On sickness.

Somewhere along the way, I realized that with the exceptions of 1)this stupid incomplete class and 2)My program of study form (which is being held up by a committee member’s late input that she’d like me to take a different qualitative methods course than the one I’m currently registered) I’ve hit all the major milestones of the doctoral student timeline.  While I was checking off all the boxes and being an adequate-and-then-some doctoral student, I’ve made it through two colonoscopies, endless rounds of bloodwork, a horrible reaction to medication, and I’m on my third treatment plan. J wonders if I’ve been well during any of this time.

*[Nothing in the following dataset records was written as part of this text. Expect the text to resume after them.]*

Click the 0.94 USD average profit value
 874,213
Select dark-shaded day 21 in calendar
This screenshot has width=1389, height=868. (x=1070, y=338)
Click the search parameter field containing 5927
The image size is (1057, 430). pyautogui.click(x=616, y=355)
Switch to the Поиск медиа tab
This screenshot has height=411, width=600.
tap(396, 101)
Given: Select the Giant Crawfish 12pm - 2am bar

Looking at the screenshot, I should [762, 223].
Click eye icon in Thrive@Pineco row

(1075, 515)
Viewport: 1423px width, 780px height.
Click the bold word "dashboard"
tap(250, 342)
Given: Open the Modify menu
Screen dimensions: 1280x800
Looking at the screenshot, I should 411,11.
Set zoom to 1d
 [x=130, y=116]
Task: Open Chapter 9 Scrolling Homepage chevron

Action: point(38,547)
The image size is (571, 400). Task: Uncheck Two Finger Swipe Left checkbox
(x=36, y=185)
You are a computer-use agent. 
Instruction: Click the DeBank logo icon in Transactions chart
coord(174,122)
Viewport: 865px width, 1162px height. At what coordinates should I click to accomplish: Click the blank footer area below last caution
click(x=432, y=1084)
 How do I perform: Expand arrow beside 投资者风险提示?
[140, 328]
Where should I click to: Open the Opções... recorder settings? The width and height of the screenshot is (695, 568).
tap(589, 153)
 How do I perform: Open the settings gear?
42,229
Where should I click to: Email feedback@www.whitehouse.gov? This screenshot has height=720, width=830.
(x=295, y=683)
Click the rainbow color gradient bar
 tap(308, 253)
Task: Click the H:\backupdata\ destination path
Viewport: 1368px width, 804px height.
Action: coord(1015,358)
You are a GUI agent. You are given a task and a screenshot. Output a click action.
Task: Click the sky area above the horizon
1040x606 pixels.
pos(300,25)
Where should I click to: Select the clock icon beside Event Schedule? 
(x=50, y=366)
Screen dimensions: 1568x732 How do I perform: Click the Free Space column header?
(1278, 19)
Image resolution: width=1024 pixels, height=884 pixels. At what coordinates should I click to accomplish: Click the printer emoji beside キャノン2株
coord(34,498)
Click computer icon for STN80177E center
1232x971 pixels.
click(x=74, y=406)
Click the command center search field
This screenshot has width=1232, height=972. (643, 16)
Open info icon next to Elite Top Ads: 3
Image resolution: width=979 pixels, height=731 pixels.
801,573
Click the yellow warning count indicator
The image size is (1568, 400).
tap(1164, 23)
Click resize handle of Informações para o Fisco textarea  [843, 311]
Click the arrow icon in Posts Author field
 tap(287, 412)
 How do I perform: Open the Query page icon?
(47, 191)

Anyway. I’m gradually concluding that chronic disease management has to be treated like a job. It took me three phone calls to get the doctor to call in a refill for a prescription (and I’m probably going to have to call the pharmacy again to make sure they fill it….this wouldn’t be the first time they just randomly decided to not fill my prescription because it’s expensive). I also need to be sure to call the specialty pharmacy in another state and let them know that I just used my last Humira pen, and they need to ship me a refill. 
Chronic stress leads  to chronic inflammation, and part of disease management needs to include managing my stress. And all of this takes time. 

I’ve recently picked up Toni Bernhard’s "How to be Sick" and it’s an excellent book. I particularly appreciate her observation that our thoughts and moods are like the weather- unpredictable, uncontrollable and fleeting. 

Anyway….I hate the internet conversations around Crohn’s. For example: 1 , 2, 3 .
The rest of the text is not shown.